Start of Block
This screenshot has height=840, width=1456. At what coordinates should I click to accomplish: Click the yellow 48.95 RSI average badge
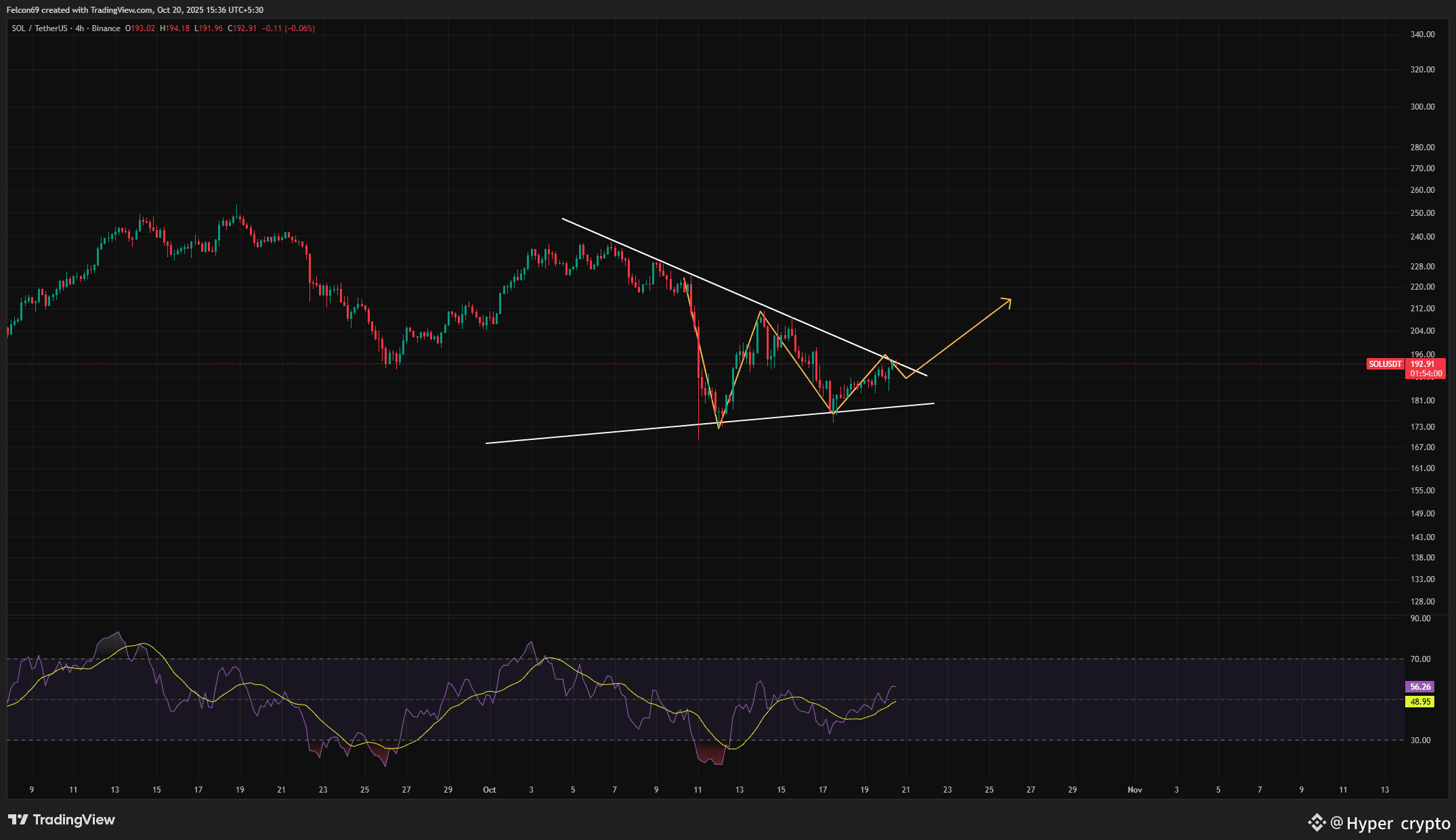(x=1419, y=702)
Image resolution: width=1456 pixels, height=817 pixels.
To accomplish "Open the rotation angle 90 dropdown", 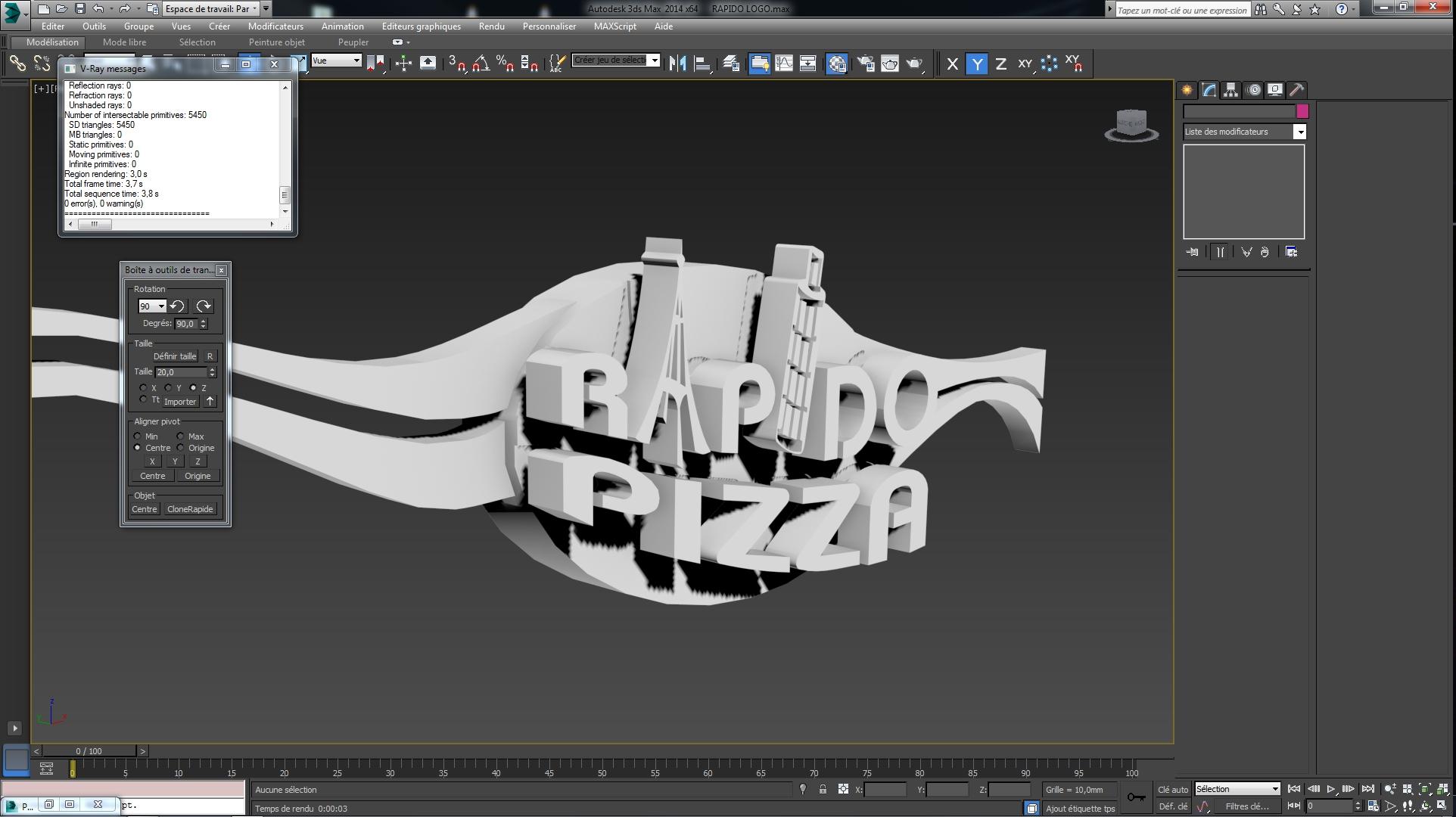I will 161,306.
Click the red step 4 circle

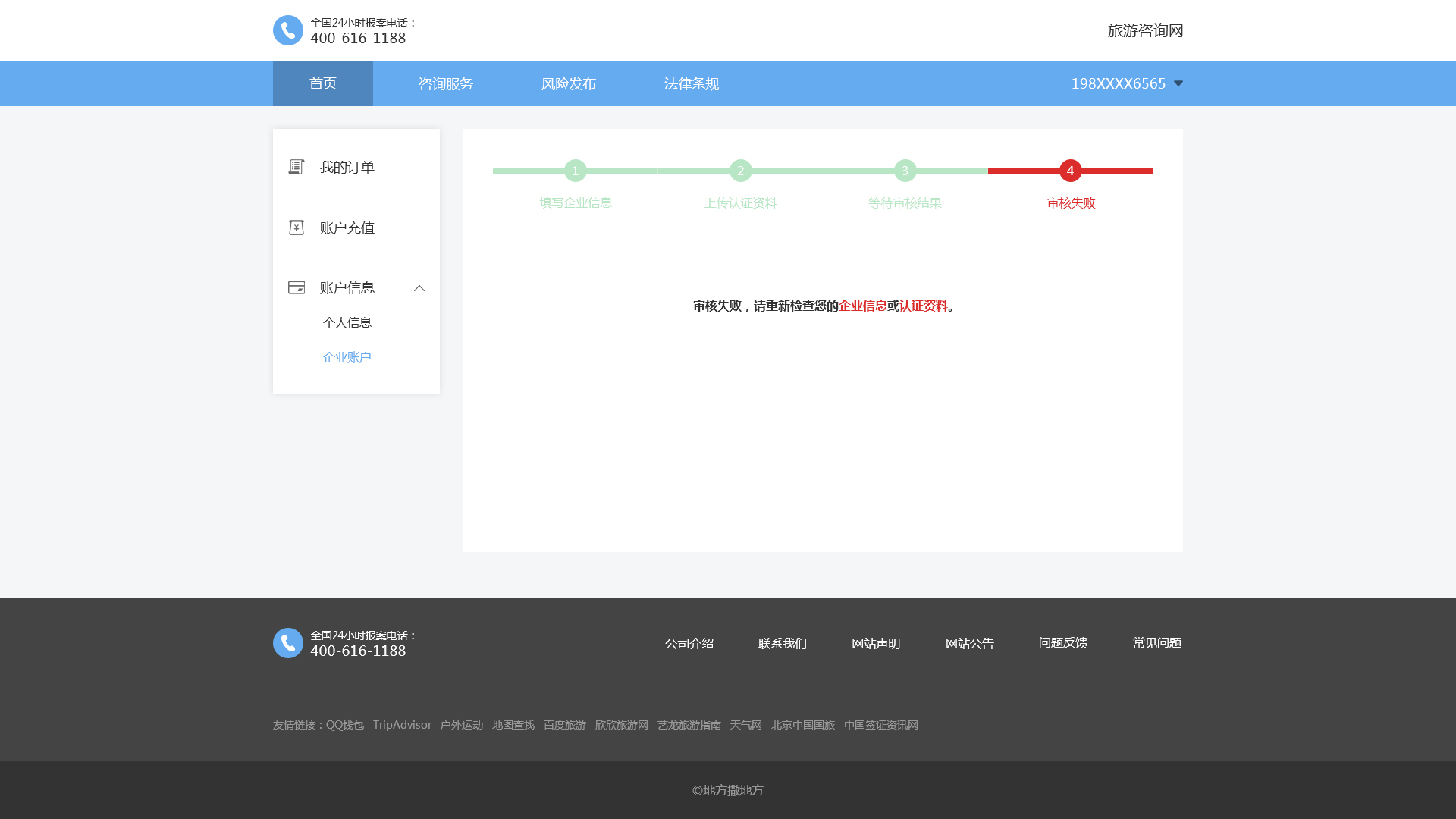[1070, 171]
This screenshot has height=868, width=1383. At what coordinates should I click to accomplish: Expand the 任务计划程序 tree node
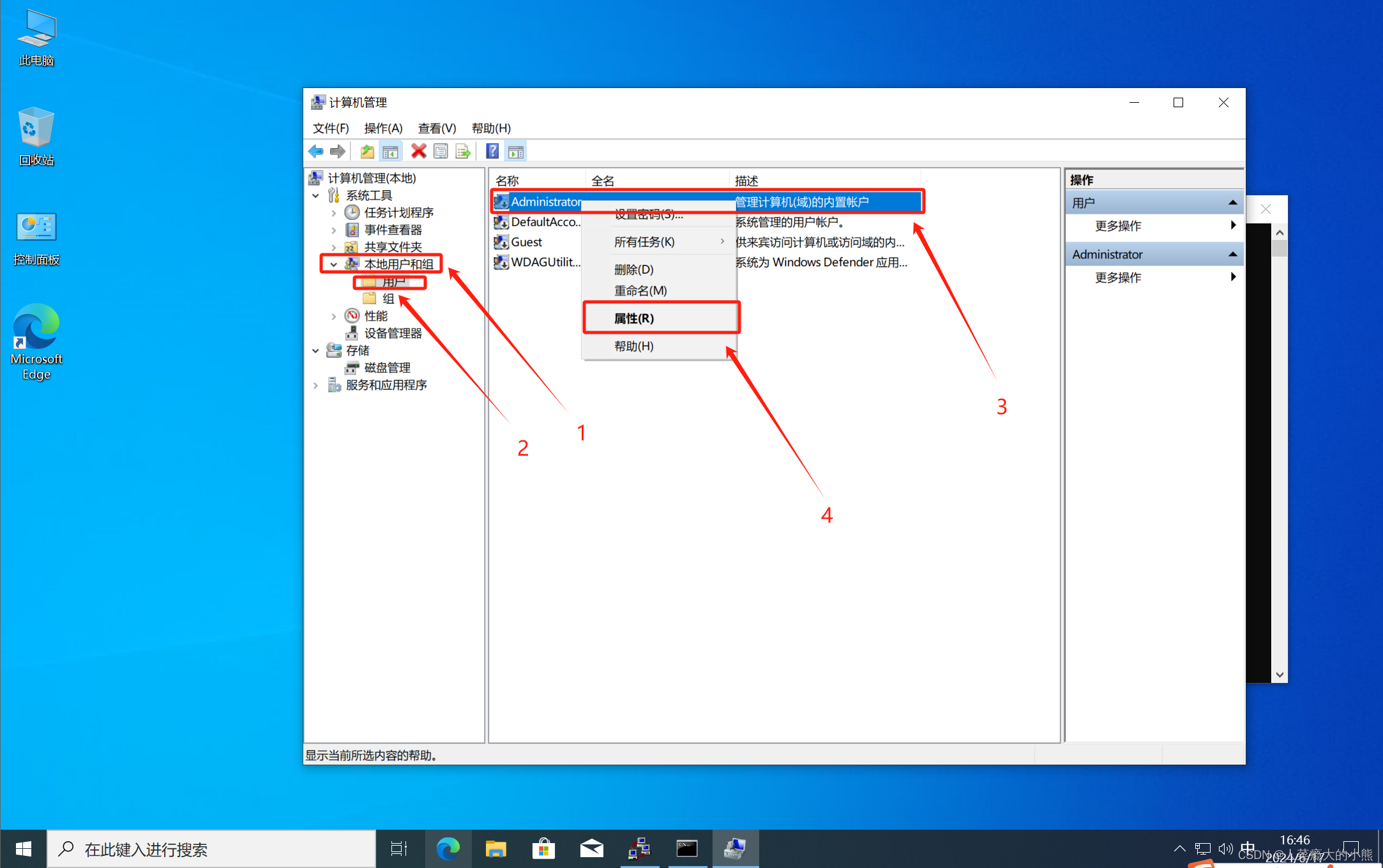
End of Block
Directions for this task
Output exactly and only the lines from the line containing "Click the red step 4 circle" to the end of the entries, both included, and omit every picture.

Answer for the task
Click the red step 4 circle

[1070, 171]
This screenshot has height=868, width=1383. At what coordinates should I click to accomplish: Expand the 任务计划程序 tree node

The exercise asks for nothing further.